1. Non-refundable RETAINER (30%). This is the cost for me to turn down other business for that date. I never call it a "deposit". A deposit implies they are putting money toward the cake. They are not - they are buying that day and me turning down business for months leading up to that date. I have literally dropped the word "deposit" from my vocabulary when talking to people and I make sure I explain my "retainer" and what "non-refundable" means.
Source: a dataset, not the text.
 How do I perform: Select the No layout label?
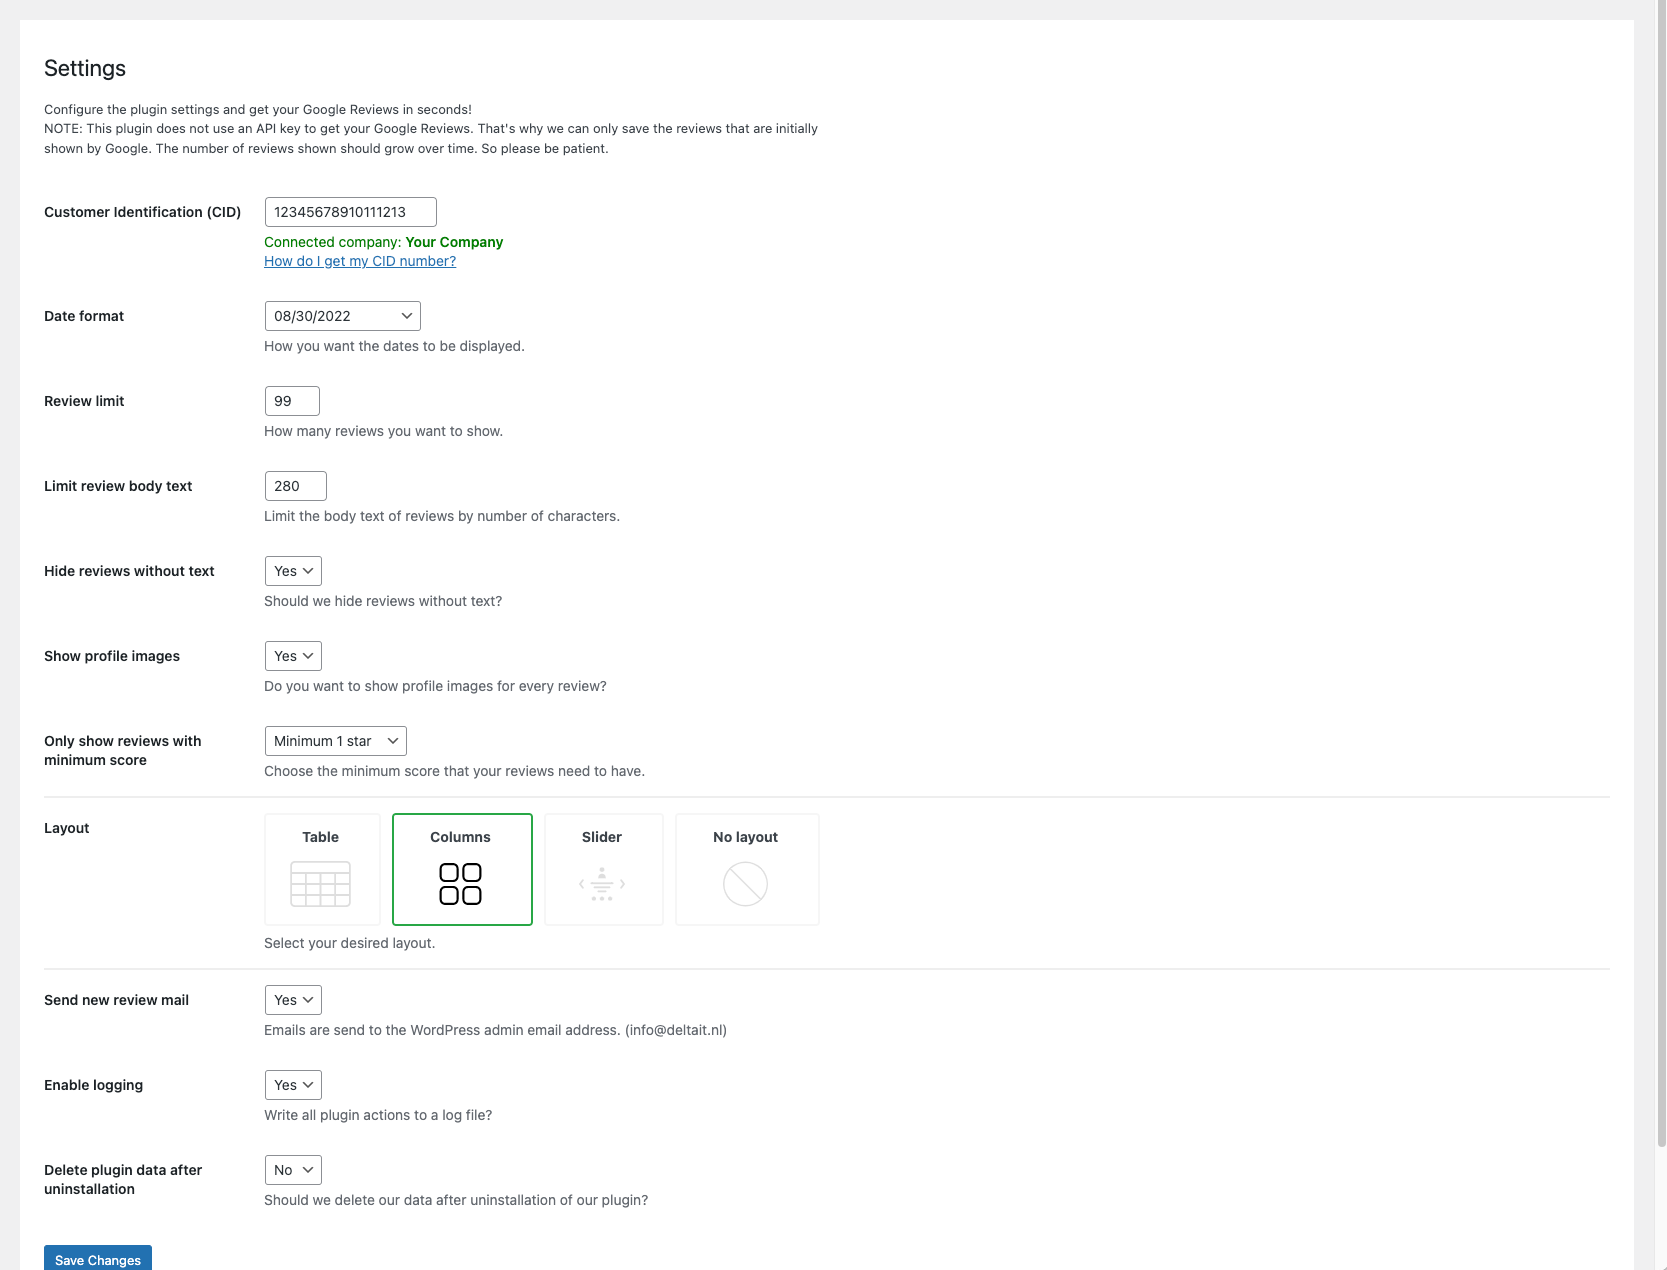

2. Postponement is handled like a cancellation. There is no guarantee I will be available for the new date. 30% non-refundable retainer is lost. I feel A-OK with this because they retained me to turn down business for that date and reserve it for them. I have only had this happen twice, the 1st time the client booked for a wedding that was 9 months out, then switched the date about 2 weeks later. I didn't feel right making them pay to change it since they had so recently booked and the date was so far away. The 2nd client changed about 45 days out, they had to pay the additional retainer and an additional delivery fee since the venue moved 30 miles away. They didn't like it, but they expected it.
a.) If cancellation is more then 30 days out, any additional money paid is refunded. I don't accept payments in full before 30 days (unless the cake is booked less then 60 days out) so this rarely a big deal for me.
b.) If less then 30 days, I choose how much, if any, to refund. I have probably already ordered supplies, made flowers, booked time in the kitchen that I get charged a fee if I cancel, etc.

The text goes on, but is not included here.